Outros aspectos da distribuição espacial dos estabelecimentos de serviços no País não deixam de ser intrigantes. Nos serviços de informática, a Capital de São Paulo concentra dois terços dos estabelecimentos do Estado que, porém, tem participação apenas proporcional em relação ao País. Outros Estados desenvolveram pólos de informática, como Santa Catarina, Rio de Janeiro, Bahia e Distrito Federal. Nos estabelecimentos de agências de viagens, o predomínio da Capital paulista é ainda maior, mas a participação de São Paulo no País é apenas modesta, sugerindo ser a Capital paulista um centro gerador de viajantes e os demais Estados, em especial do Nordeste, centros receptores de turistas. Nessa atividade, a participação do Grande ABC é das menores, denotando que o anseio por atração do turismo é algo longínquo e difícil, uma quimera talvez.
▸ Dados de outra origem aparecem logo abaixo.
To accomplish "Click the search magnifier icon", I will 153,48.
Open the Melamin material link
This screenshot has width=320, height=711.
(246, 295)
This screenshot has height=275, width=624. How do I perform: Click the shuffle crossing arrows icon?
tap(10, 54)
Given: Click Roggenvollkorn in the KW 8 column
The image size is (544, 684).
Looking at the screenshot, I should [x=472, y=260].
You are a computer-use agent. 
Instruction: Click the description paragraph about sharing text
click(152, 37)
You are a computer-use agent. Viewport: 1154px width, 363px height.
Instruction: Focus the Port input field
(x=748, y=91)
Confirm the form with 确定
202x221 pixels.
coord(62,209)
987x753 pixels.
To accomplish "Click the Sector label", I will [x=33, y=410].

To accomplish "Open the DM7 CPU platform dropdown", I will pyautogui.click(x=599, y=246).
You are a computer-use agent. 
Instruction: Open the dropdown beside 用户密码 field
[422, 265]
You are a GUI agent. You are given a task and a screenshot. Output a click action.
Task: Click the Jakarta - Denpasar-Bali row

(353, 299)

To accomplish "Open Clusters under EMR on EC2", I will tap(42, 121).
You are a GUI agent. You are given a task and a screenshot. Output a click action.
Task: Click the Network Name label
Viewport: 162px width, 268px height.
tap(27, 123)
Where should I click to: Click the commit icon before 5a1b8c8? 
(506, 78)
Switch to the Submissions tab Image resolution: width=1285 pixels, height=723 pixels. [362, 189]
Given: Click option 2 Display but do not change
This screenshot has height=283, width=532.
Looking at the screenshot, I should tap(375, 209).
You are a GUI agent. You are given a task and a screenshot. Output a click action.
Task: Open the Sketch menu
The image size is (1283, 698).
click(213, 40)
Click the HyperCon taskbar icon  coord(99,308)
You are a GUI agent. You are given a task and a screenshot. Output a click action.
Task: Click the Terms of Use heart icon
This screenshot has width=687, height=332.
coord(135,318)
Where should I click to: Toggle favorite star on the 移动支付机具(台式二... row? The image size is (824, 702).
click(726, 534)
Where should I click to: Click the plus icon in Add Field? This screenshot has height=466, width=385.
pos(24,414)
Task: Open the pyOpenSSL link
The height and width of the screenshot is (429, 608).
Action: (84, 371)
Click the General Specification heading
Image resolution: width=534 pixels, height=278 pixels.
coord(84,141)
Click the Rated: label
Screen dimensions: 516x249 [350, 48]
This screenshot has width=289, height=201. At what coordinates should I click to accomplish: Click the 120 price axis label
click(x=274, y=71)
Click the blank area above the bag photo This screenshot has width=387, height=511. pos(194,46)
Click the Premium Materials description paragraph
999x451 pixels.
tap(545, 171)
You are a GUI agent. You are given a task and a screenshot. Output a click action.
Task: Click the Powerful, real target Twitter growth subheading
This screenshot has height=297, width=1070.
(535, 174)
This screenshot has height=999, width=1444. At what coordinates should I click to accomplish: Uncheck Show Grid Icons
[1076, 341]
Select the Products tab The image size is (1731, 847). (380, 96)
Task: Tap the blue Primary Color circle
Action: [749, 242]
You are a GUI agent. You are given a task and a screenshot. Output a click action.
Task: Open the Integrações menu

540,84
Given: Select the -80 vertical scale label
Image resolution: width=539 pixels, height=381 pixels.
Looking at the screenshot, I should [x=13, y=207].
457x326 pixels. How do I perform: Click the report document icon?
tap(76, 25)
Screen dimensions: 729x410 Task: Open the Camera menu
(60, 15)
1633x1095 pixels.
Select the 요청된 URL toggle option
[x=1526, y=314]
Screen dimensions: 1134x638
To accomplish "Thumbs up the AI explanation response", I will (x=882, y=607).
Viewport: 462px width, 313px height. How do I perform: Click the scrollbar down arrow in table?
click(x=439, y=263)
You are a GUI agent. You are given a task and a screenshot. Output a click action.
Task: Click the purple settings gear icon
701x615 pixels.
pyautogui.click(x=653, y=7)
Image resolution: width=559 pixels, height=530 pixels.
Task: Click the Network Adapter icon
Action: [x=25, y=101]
Assim se revelam algumas distorções de políticas de desenvolvimento econômico e de geração de emprego e renda, facultadas pela barafunda tributária do País, que anualmente drena para os cofres públicos mais de um terço da riqueza produzida (PIB), na angustiante espera da prometida reforma, e aproveitada oportunisticamente por municípios ansiosos por elevar sua arrecadação sem dever contrapartidas aos contribuintes dos impostos arrecadados com reduzidas alíquotas. As empresas hóspedes em São Caetano e em outros municípios não têm atuação ou empregados. Sequer ocupam espaço maior que uma gaveta ou hard disk de microcomputador num escritório de contabilidade local. E projetos ambiciosos para o terciário avançado, obsessivamente almejado pelo finado prefeito de Santo André Celso Daniel, padecem de duvidosa viabilidade -- como o Eixo Tamanduatehy, a Cidade Pirelli e o Parque Tecnológico na área de mananciais.

*Antonio Joaquim Andrietta é professor de Administração do Imes (Centro Universitário de São Caetano).